É provável que aprovação do terceiro orçamento deste governo, que poderia  querer dizer que a geringonça continua  a funcionar e imune ao próprio desgaste de que o governo vem dando sinais, tenha trazido a resposta quanto ao futuro do entendimento da esquerda. E a resposta é - tudo o indica - que a actual solução dificilmente se repetirá.

A sustentar esta opinião está justamente o rompimento do PS com o compromisso assumido com o Bloco a propósito das rendas na energia. Não tanto pela facada, pela falta à palavra, como salientou com todas as letras a deputada Mariana Mortágua, porque não é raro que essas coisas se perdoem. Uma facadinha aqui, um amuo ali, fazem parte das relações.

Não é bonito, mas não é o problema. O problema é que António Costa e o PS fizeram, nesta matéria, o mesmo que Passos Coelho e o PSD e o CDS tinham feito à troika, quando fizeram ouvidos de mercador à recomendação de rever as rendas excessivas da EDP. 

Na altura, Passos Coelho preferiu cortar salários e pensões e optar pelo aumento colossal de impostos a afrontar a EDP, em circunstâncias que levaram até à demissão do Secretário de Estado da tutela. Agora, António Costa prefere pôr em causa as condições da governação do país a tocar nos previlégios da EDP. 

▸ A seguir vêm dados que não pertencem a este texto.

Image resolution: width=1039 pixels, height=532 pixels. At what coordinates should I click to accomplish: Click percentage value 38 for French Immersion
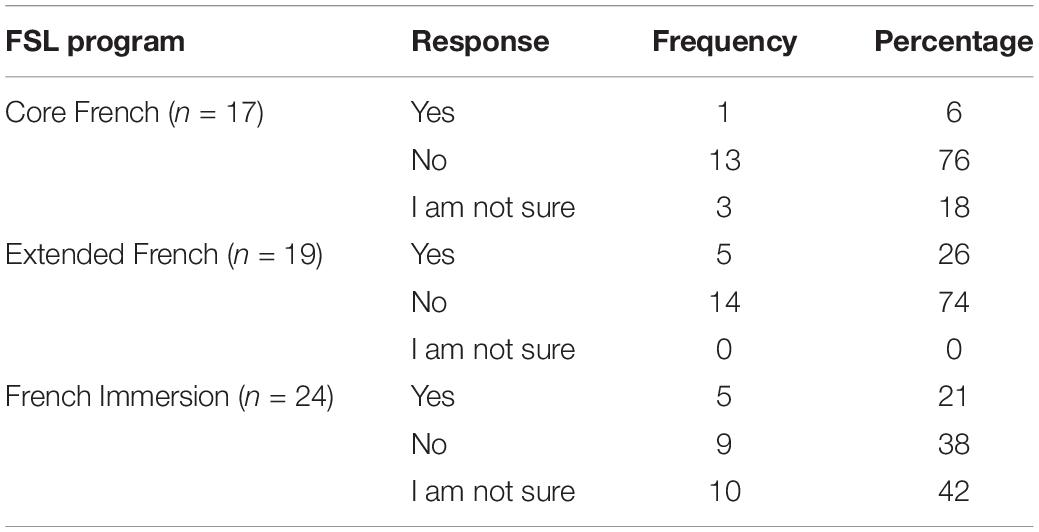point(954,444)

Antes, Passos, como agora, Costa, do mesmo lado. Antes, como agora, primeiros ministros de governos legítimos da República. Numa semana em que António Costa voltou a proclamar a sua total incompatibilidade com Passos, manifestando a esperança que possa ter com a próxima liderança do PSD a possibilidade de diálogo que nunca existiu com a actual, é legítimo perguntar: que interesses são os da EDP, que empresa é esta que, ao que se vê, consegue unir o que não há interesse nacional que una?

O problema é que, num regime capturado pelos interesses, António Costa mostrou de que lado está. Do lado em que invariavelmente têm todos estado. E isto tem que dar em rotura - não rompendo com o passado, rompe-se inapelavelmente com o futuro!